The number of producing oil and gas wells on Western public lands will double over the next 20 years, according to a new analysis of federal actions authorizing new drilling.
In its new report “Too Wild To Drill,” the Wilderness Society estimates 118,000 new wells will be drilled on public lands in Utah, Wyoming, New Mexico, Colorado and Montana by 2026.
Group officials say the estimate is conservative because it didn’t include drilling plans still being crafted by the U.S. Forest Service and the Bureau of Land Management.
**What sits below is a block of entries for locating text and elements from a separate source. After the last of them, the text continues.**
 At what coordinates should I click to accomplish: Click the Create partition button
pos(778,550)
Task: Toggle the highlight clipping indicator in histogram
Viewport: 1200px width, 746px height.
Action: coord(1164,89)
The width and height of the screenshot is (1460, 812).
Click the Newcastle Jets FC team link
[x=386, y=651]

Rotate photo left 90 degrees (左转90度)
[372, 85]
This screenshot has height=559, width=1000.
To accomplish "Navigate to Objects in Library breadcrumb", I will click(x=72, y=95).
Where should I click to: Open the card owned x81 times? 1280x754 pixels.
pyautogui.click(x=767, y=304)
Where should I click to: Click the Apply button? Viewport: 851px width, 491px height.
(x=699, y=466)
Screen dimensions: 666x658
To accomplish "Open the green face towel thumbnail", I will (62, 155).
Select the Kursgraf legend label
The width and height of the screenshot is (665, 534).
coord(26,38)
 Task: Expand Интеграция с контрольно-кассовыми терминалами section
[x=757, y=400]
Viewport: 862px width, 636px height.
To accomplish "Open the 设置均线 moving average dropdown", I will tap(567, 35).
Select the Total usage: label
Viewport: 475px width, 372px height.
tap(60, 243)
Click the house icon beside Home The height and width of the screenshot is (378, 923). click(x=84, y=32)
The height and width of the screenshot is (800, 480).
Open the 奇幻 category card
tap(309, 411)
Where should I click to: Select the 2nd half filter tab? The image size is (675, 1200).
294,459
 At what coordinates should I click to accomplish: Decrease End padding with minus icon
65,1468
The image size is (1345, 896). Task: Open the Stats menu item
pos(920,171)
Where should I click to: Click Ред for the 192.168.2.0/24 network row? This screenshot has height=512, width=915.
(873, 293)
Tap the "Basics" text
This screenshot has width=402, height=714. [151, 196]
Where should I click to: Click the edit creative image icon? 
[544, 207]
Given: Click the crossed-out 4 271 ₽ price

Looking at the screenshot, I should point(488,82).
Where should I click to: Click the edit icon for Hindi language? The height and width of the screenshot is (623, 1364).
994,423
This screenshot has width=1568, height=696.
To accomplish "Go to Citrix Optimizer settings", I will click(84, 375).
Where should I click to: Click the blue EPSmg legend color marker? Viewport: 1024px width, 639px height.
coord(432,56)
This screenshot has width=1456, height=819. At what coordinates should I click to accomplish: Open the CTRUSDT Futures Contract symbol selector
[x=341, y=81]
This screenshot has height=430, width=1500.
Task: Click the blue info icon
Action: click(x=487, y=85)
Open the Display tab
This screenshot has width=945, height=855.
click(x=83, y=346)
“We are about to see gas drilling at a magnitude greater than anything we’ve ever experienced, and it threatens to forever damage many of our most treasured Western places,” said William Meadows, president of the conservation group.
Industry officials said the number of surface acres disturbed on federal lands by oil and gas development amounts to just a fraction of the total acreage.
According to 2003 public-land statistics, less than 1 percent of the more than 261 million surface acres BLM manages is disturbed by oil and gas development.
“It’s a temporary impact,” said Marc Smith, director of the Independent Petroleum Association of Mountain States. “As soon as a well is drilled, we begin interim reclamation, and once it’s producing, final reclamation begins.”
In Colorado, the Wilderness Society says, 22,802 wells are slated to be drilled on public lands over the next 20 years – third behind Wyoming and Montana.
“If drilling continues at the pace set by the Bush administration, Colorado’s landscape will be forever disfigured,” said Suzanne Jones of the Wilderness Society’s Four Corners office in Denver.
Vaughn Whatley, a spokesman for the state BLM office, said managing public lands to support energy is part of BLM’s multiple-use mission.
“We do not have to choose between the environment and the energy,” Whatley said. “We choose management actions that balance our national needs to maintain our economy,our national security and our quality of life.”